Supplied data:
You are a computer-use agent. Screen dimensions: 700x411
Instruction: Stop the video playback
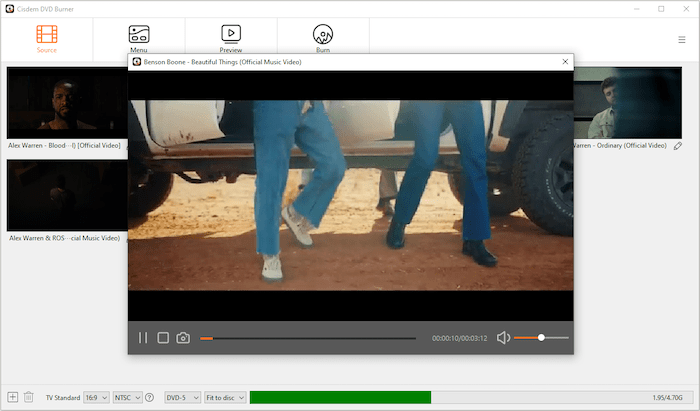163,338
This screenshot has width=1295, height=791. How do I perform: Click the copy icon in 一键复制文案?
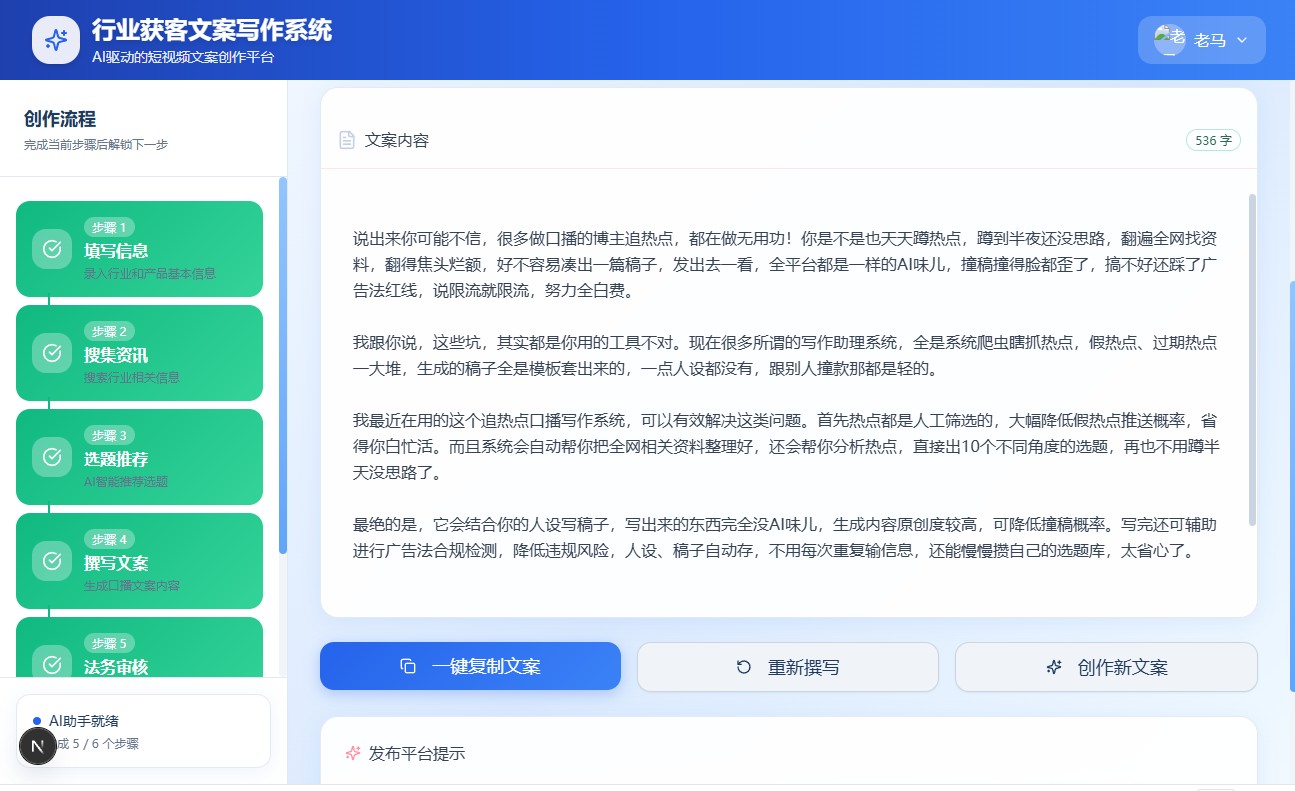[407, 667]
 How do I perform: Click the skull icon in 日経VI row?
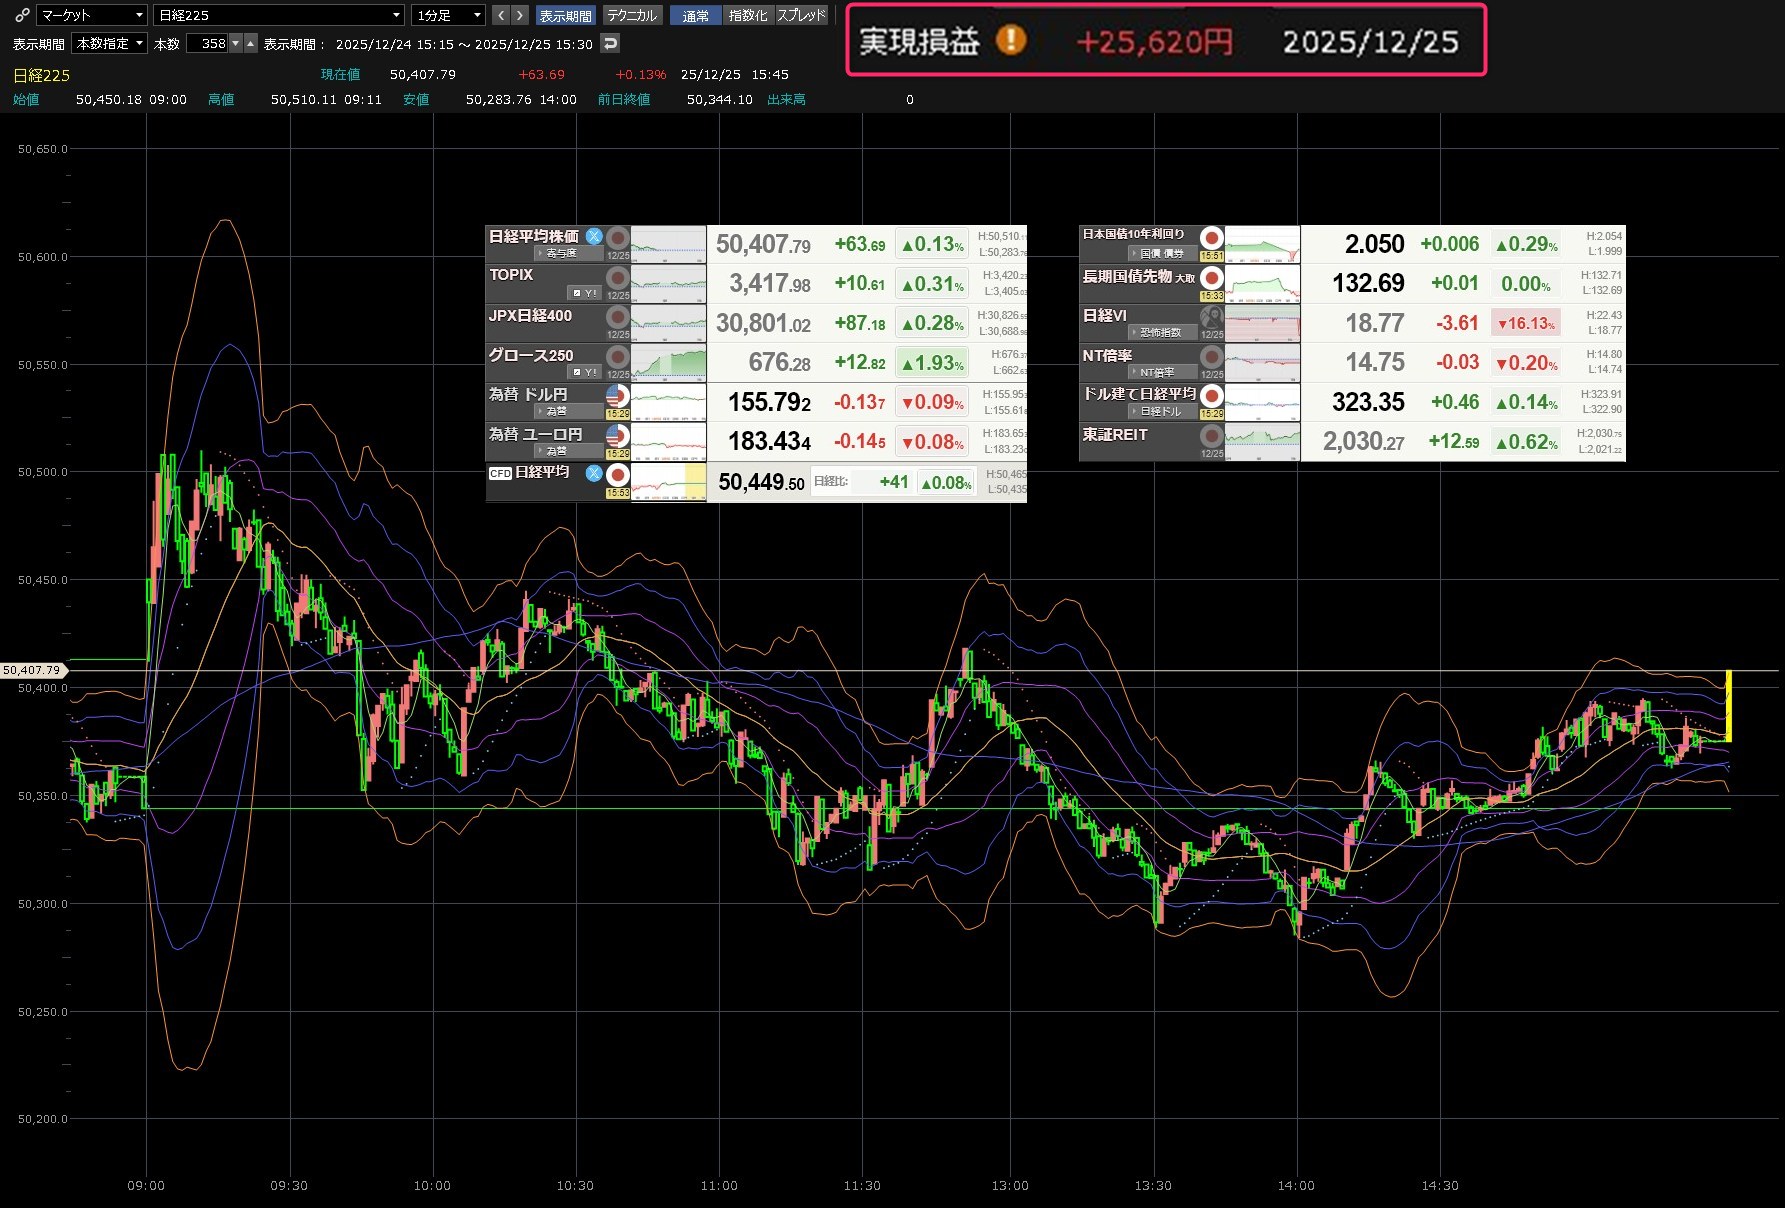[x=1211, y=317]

--

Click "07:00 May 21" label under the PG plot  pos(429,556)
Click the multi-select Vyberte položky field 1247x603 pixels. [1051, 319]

Your assignment: Only the lines above from the one with "label under the" through the one with "Click the multi-select" should be duplicated, character for character.

Answer space:
Click "07:00 May 21" label under the PG plot  pos(429,556)
Click the multi-select Vyberte položky field 1247x603 pixels. [1051, 319]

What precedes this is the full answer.